"Leonard Peltier emerged as a Native American leader in the 1960s,
was arrested in 1976 in Canada and extradited.
He has been in prison ever since and in now confined at Leavenworth.
This is his first book."
"Yes,
the roll call of our Indian dead needs to be cried out,
to be shouted from every hilltop in order to shatter the terrible silence that
tries to erase the fact that we ever existed."
"I would like to see a red stone wall like the black stone wall of the
Vietnam War Memorial,
which I've only seen in pictures.
Yes,
right there on the Mall in Washington, D.C.
And on that red stone wall-pigmented with the living blood of our people
(and I would happily be the first to donate that blood)-
-would be the names of all the Indians who ever died for being Indian.
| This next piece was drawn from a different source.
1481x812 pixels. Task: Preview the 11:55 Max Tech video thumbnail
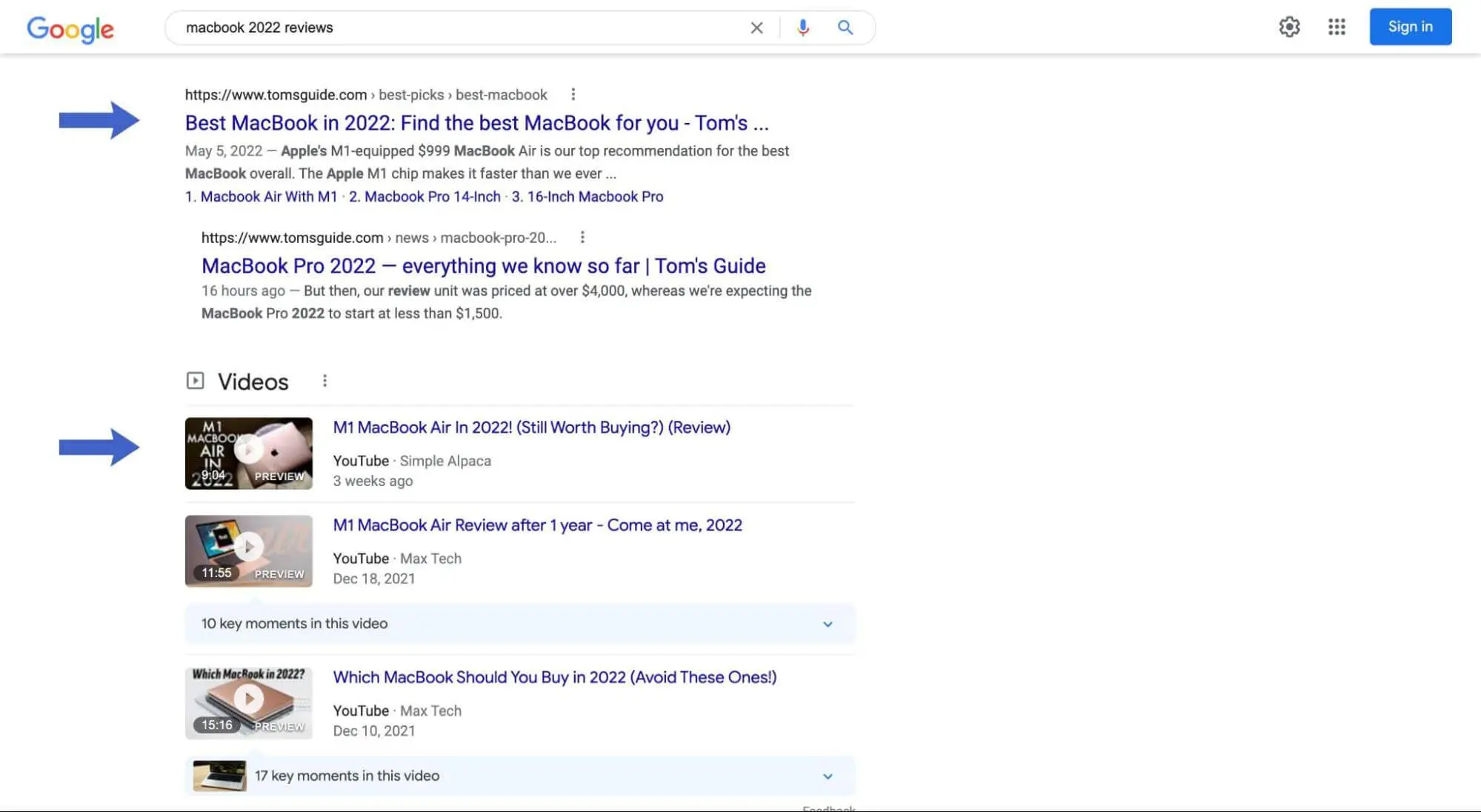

It would be hundreds of times longer that the Vietnam Memorial,
which celebrates the deaths of sixty thousand brave lost souls.
The number of our brave lost souls reaches into the many millions,
and every one of them remains unquiet until this day.
Just as effective might be a Holocaust Museum to the American Indian
to recall the voices of those who were slaughtered."
-Leonard Peltier, United States Prisoner #89637-132: Prison Writtings: My Life Is My Sun Dance. Edited By Harvey Arden, P 21.